Material for this task:
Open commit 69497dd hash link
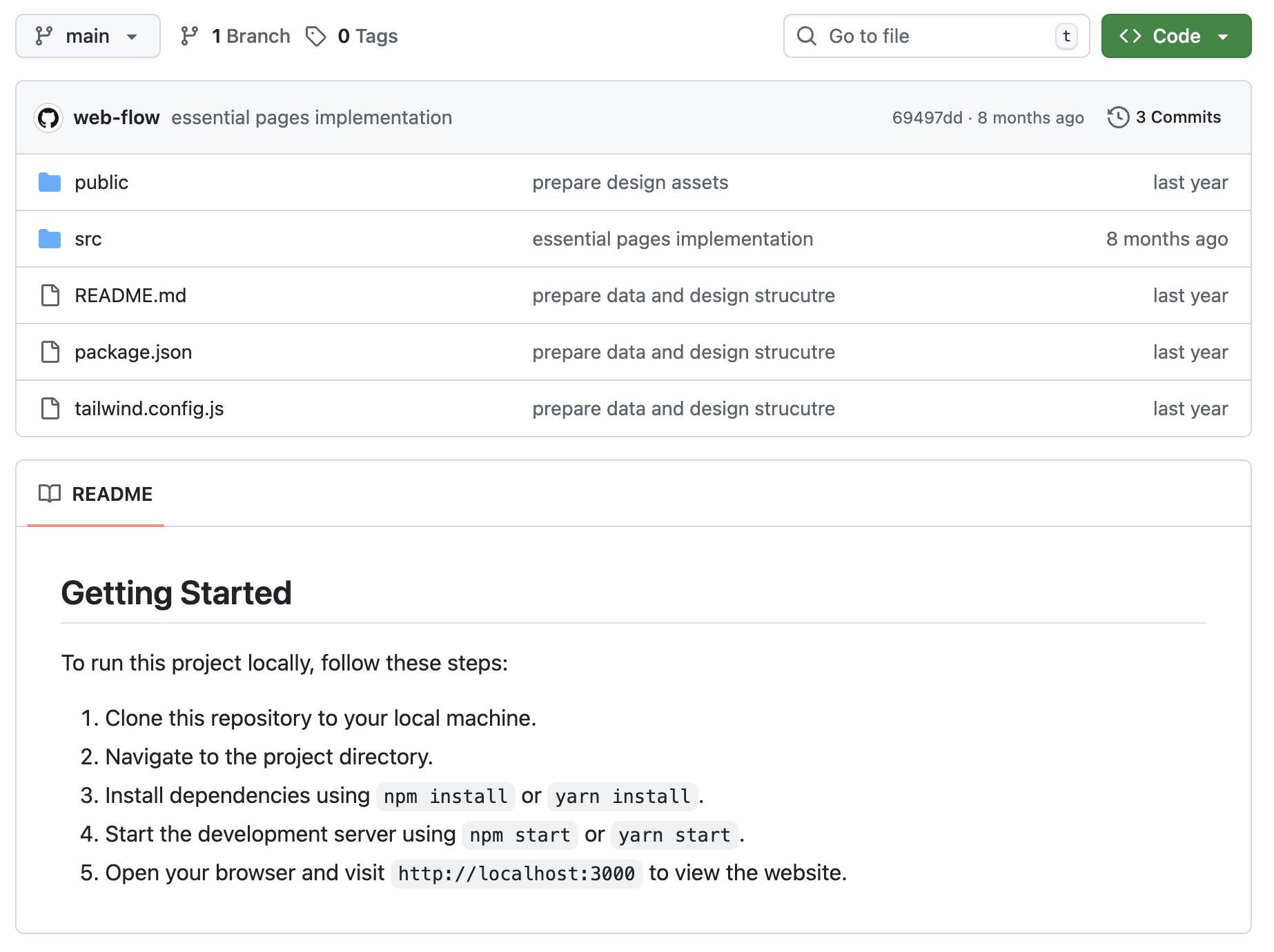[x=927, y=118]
--
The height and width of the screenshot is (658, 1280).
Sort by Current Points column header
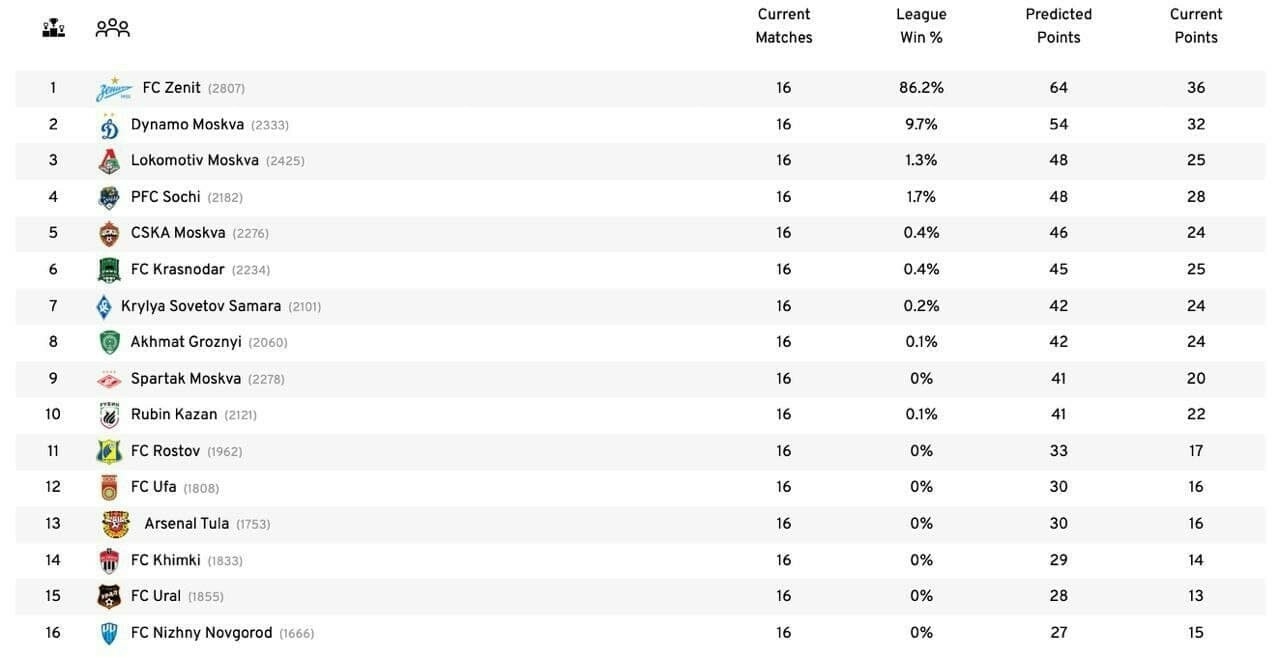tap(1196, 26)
---
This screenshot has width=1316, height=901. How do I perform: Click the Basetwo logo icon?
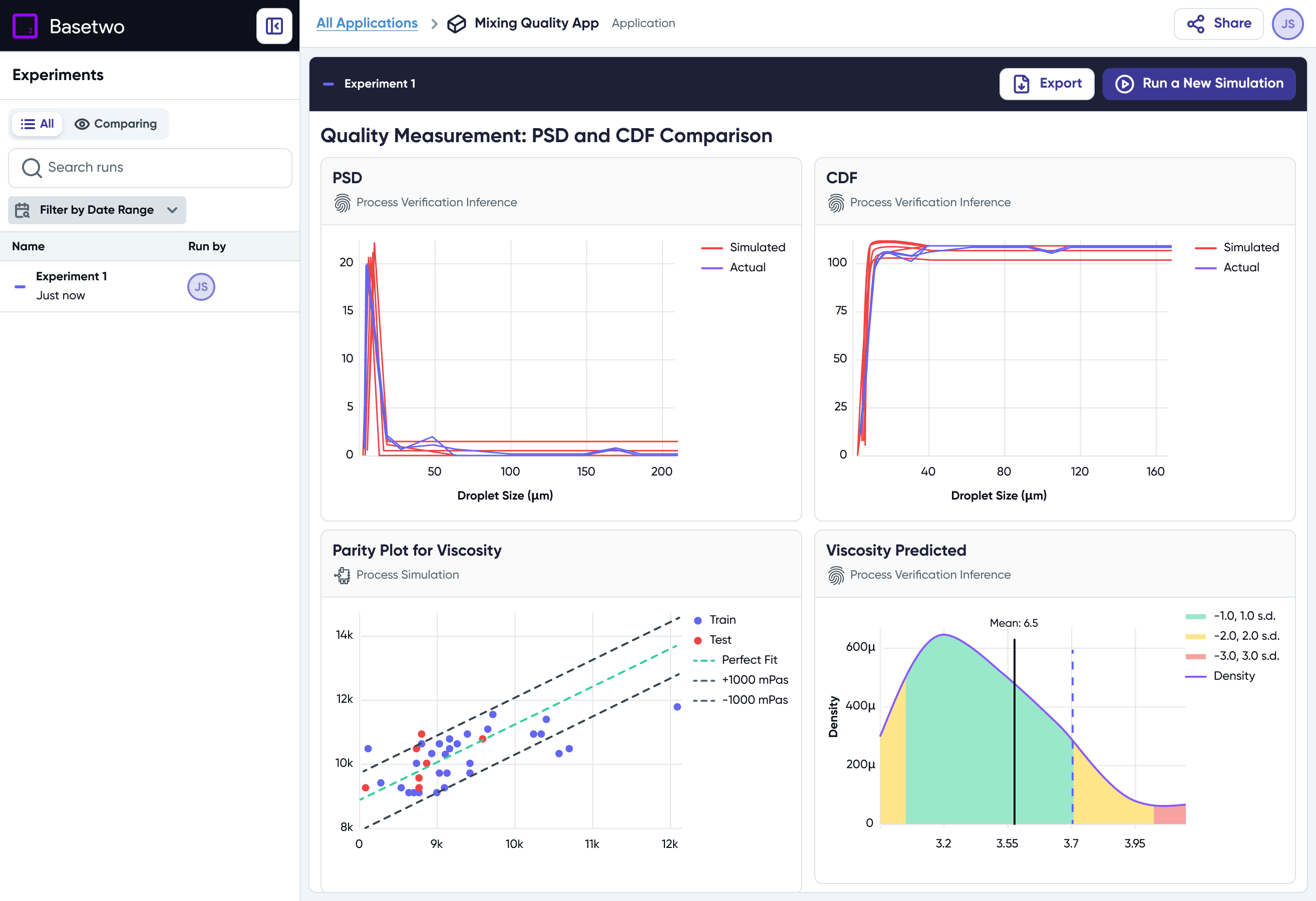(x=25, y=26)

Task statement:
Copy the rows above from the line containing "This screenshot has" through the line containing "(x=25, y=26)", including both of those lines and nothing else. Leave the pictures out of your copy.

Written reply:
This screenshot has width=1316, height=901. How do I perform: Click the Basetwo logo icon?
(x=25, y=26)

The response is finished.